Existing challenges of the cities have proven that in order to smartly manage the physical infrastructure, a well-designed communication system between different actors, parties and organizations as well as services to the citizens are required (DEGBELO et al. 2015). This also applies to the district scale. Observing districts that are passing through the smart transition of their services and structures highlights the complexity of these systems. District is a system of systems, which are deeply interconnected with each other. In most cases, changes in one system or service will affect the others. Hence, it is essential to look at such complex and distributed systems from different angles.

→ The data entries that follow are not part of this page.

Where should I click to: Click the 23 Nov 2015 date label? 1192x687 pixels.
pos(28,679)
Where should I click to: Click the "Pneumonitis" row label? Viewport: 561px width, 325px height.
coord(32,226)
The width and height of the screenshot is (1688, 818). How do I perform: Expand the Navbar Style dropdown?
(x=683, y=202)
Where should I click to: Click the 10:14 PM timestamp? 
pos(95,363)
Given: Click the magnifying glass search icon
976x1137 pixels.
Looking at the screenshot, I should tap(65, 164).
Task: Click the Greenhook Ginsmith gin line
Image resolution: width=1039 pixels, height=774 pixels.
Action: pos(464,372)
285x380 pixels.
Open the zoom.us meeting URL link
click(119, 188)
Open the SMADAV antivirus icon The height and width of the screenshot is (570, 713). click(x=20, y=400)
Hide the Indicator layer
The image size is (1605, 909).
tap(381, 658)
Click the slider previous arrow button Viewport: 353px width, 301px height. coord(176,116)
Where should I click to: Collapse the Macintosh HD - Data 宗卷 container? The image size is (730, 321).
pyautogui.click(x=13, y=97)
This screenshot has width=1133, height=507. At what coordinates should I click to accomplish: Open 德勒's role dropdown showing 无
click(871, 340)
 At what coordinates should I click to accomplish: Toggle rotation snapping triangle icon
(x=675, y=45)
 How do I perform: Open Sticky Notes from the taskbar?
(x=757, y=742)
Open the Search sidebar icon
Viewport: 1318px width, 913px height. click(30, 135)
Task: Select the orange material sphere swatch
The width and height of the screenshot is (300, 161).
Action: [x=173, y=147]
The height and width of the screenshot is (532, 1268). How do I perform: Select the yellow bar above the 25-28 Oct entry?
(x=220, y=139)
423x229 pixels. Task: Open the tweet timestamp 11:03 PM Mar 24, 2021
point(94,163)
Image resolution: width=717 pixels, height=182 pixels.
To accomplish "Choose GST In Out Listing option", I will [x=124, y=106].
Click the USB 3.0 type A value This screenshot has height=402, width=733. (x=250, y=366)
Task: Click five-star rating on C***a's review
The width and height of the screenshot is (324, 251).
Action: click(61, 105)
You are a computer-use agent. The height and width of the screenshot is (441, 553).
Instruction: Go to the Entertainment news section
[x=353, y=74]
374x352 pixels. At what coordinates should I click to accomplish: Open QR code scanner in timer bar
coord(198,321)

There are two approaches, one is a distributed or de-centralised approach and another one is a centralised and monolithic approach. Although the centralised approach allows pumping of all the various information from different sources into a single repository, the limitations with this approach such as the unwillingness of different source providers for releasing their data into a central repository, difficulty in management of semantics of various data, etc. makes the centralised approach impractical and will rule it out from the discussion. Hence, the distributed approach meets better the needs of the districts.
The strategy of SDDI is to adapt the concept of a distributed system, consisting of heterogeneous components, which are connected by standardized interfaces. Naturally working in such a complex, distributed system means coping with different aspects of heterogeneity, i.e. different types of data (structured and unstructured data), data models, data formats, applications, stakeholders, software systems and so on.
The SDDI has a modular structure and defines an organisational and technical framework consisting of actors, applications, registry, sensors, an urban analytics toolkit, and a virtual district model as it is shown in the figure above.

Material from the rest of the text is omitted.